Some investors fear that all of this could lead to the first prolonged setback of the year for a stock market that has surprised skeptics.
The Dow is up 6.9% this year, even after last week’s decline, and sits 7.8% from its all-time high reached in 2007. The Standard & Poor’s 500-stock index has jumped more than 11%.
People were expecting employment growth to be straight lined, the Euro-healing to be straight lined and equity markets to be straight lined. Well, the reality is that things seldom go on a straight line. A correction looks upon us as the bears will get new feedstuff for a while.
Déjà-vu again? Remember last year? Japan disasters, supply-chain disruptions, the Arab Spring and surging oil prices, double-dip concerns, the budget impasse, the U.S. debt downgrade, end of QE2, the Eurozone financial crisis, ECB tightening. (Chart from MarketWatch)
What have we got this year? The Euro Spring (Greece, Italy, Spain, Portugal, elections in Greece and France), high oil prices with threats of much higher prices, end of operation Twist, the budget impasse looming after the U.S. elections, the U.S. elections, potentially much higher taxes on investments.
What’s different this year: no disasters in Japan or elsewhere (), no double dip concerns for 2012, U.S. housing showing positive signs, central banks on stimulation mode just about everywhere. On the negative side, China remains a risk and earnings have stopped rising. Importantly, inflation is not accelerating and equity markets are 10% more undervalued this year than last year at this time (see EQUITIES: MIND THE GAP!)

* * * * * * * * *

[TASK SET]:
1. Copy the stretch of the market commentary from "People were expecting" through "for a while.", swapping "correction" for "pullback".
2. Translate this sentence from the market commentary into Spanish: "Well, the reality is that things seldom go on a straight line."

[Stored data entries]
* * * * * * * * *

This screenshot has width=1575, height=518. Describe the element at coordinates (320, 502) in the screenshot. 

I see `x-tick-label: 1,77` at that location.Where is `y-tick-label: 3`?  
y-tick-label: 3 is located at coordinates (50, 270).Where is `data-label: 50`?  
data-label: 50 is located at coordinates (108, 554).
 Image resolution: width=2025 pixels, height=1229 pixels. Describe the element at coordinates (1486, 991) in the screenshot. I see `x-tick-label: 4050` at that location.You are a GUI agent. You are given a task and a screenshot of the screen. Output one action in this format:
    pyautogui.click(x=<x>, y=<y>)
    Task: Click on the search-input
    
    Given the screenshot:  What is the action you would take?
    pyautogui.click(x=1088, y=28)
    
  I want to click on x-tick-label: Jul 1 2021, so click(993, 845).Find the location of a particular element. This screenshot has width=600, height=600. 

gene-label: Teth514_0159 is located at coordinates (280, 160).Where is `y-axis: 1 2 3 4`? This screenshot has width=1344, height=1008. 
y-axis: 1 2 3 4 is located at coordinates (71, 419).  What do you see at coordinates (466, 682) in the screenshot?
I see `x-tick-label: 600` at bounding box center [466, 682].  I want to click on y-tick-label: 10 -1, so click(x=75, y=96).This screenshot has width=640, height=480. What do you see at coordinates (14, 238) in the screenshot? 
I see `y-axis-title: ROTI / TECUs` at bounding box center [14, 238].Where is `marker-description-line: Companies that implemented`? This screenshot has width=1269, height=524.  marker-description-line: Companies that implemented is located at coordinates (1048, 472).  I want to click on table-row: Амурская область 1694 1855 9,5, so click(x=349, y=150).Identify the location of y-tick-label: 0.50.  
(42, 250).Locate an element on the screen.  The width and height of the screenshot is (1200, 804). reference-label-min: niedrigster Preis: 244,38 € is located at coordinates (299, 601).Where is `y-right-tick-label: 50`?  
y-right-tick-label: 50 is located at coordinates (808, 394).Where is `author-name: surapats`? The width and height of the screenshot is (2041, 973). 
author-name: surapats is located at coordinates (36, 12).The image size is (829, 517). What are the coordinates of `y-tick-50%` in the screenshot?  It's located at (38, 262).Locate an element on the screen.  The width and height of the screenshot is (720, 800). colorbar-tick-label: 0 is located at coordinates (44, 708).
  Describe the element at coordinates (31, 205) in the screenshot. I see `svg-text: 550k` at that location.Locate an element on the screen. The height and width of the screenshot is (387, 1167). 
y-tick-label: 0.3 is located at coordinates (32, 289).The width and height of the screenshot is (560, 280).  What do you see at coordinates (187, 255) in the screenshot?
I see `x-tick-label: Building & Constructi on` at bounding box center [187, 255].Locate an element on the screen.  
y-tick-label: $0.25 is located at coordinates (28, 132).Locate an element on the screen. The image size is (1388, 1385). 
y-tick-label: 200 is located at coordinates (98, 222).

* * * * * * * * *

[RESPONSES]:
1.
People were expecting employment growth to be straight lined, the Euro-healing to be straight lined and equity markets to be straight lined. Well, the reality is that things seldom go on a straight line. A pullback looks upon us as the bears will get new feedstuff for a while.

2. Bueno, la realidad es que las cosas rara vez siguen una línea recta.